The phosphate industry is a key component of global food security and the phosphorous derived from rich rock phosphate is essential to all forms of life.
In addition to water and sunlight, plants have a vital need for three components that are essential to their development: nitrogen (N), phosphorous (P), and potassium (K). Arable lands naturally contain these three elements in varying proportions. Before the early 20th century, agriculture production did not call for large inputs of these elements; however, between 1900 and 2000, agricultural production increased by 600 percent. As a result of this growth, it became necessary to add various amounts of these three elements to most land in order to improve its productivity. Today, between 40 and 60 percent of global food production requires the use of NPK fertilizer. Phosphorous alone represents a quarter of the 170 million tons of consumed nutrients per year.

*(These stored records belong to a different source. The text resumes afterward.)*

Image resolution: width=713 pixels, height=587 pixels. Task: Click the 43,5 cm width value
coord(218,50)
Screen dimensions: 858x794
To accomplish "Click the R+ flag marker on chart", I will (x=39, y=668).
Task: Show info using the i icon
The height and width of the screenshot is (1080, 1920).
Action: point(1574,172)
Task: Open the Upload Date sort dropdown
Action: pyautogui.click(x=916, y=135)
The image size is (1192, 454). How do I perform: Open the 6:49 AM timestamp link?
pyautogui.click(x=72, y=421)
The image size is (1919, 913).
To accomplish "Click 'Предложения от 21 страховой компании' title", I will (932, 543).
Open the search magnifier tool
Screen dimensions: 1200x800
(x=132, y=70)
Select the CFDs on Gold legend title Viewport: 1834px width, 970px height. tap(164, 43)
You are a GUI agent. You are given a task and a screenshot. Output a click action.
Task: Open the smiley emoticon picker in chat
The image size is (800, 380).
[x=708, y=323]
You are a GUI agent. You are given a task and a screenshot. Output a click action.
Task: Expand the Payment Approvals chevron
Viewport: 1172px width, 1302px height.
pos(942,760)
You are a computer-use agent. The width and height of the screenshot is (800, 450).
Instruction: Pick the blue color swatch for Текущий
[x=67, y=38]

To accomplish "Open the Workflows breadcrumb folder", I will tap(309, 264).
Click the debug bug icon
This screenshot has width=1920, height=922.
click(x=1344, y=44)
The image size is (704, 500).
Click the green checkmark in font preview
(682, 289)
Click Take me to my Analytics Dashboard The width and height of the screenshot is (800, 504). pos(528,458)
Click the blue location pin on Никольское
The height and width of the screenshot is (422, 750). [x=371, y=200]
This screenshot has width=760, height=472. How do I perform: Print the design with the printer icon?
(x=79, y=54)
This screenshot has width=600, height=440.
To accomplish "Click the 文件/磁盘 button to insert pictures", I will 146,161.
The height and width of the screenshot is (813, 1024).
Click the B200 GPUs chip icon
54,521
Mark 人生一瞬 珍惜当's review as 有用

If global agricultural production does not increase in this decade compared to the prior decade, we may face a global food output shortfall by 2050, when the world’s population is anticipated to reach 9.2 billion people and arable land per capita is expected to drop from its current .20 hectares per capita level to .12. Therefore, food production must increase by 70 percent, or 1.5 percent per year. This would be impossible without the use of chemical fertilizers. Cereal production, for example, will have to grow at an increased pace to serve expected consumption levels, which are currently between 400 and 1,500 daily grams per person worldwide. Industrial fertilizers, particularly phosphate fertilizers, provide an essential means to meet the planet’s future dietary needs in a straightforward and effective way. They are the only way for populations to increase yields per hectare substantially and therefore limit the amount of land devoted to agriculture at the expense of an already strained forest cover.
From 50 million tons at present, demand for fertilizer will increase to around 70* million tons in 2020, an average growth of 2.6 percent per year. Therefore, 2 million additional tons of fertilizer will need to be produced each year.